Suivre les chasseurs forestiers
L’équipe a équipé 13 mâles d’autours de balises GPS solaires légères et a suivi leurs déplacements pendant la saison de reproduction, lorsque les mâles effectuent presque toute la chasse pour leur famille. D’avril à juin, la position de chaque oiseau a été enregistrée toutes les dix minutes, permettant aux scientifiques de cartographier la zone qu’il utilisait le plus pour se nourrir. Ils ont également collecté des restes de proies autour des nids pour savoir ce que mangeaient les oiseaux, et compté le nombre d’oisillons ayant pris leur envol dans chaque nid. Autour de chaque nid, ils ont mesuré la couverture forestière, l’ancienneté de la forêt et la proximité des terres agricoles et des zones bâties afin d’évaluer comment ces éléments pouvaient influencer les territoires de chasse.

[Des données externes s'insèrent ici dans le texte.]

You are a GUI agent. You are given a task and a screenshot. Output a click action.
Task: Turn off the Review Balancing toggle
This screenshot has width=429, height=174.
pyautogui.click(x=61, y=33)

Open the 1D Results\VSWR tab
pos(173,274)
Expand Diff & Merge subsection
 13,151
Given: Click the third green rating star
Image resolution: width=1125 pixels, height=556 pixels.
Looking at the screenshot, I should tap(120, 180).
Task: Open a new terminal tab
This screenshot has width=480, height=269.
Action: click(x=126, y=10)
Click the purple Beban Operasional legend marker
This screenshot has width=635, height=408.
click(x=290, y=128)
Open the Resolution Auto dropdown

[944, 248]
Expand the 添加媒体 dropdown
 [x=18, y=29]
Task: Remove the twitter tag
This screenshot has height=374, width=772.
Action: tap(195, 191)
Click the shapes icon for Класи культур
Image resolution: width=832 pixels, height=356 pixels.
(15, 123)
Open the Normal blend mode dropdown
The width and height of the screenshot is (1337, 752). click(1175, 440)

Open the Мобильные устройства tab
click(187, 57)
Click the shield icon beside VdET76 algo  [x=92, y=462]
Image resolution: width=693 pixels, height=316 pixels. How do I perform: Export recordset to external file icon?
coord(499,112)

Trois façons de gagner sa vie
Les trajectoires GPS ont révélé trois principaux styles de chasse. Certains mâles restaient presque entièrement en forêt, capturant des oiseaux forestiers tels que la palombe, les pics et le tétras, et élevaient environ deux poussins par an. Un deuxième groupe partageait son temps entre la forêt et les terres agricoles proches, visitant occasionnellement des villages et des fermes isolées ; ces oiseaux utilisaient des zones plus étendues, avaient les régimes alimentaires les plus variés, mais avaient tendance à élever moins de jeunes. Le groupe le plus surprenant passait la majeure partie de son temps près du nid en forêt, mais effectuait régulièrement des trajets allant jusqu’à 20 kilomètres vers une seule ville, souvent quotidiennement, pour chasser des pigeons domestiques. Ces visiteurs urbains se concentraient fortement sur les pigeons et avaient les régimes les plus restreints — pourtant ils ont en moyenne fait envoler légèrement plus de poussins que les autres groupes.

Plusieurs chemins vers le succès
Malgré ces différences de comportement claires, la taille de l’aire principale de recherche de chaque oiseau ne dépendait pas fortement de l’âge ou de la diversité structurelle de la forêt environnante, ni de la proximité du nid par rapport aux terres agricoles ou aux bâtiments. La couverture forestière autour des nids était constamment élevée, ce qui a pu masquer des effets subtils. Ce qui ressortait plutôt, c’est la flexibilité des individus : même des voisins utilisant des sites de nidification similaires pouvaient adopter des routines très différentes, y compris de longs trajets quotidiens vers la ville. Cela suggère que les domaines vitaux sont façonnés au moins autant par les tactiques de chasse personnelles et la compétition entre oiseaux que par la configuration de base des habitats.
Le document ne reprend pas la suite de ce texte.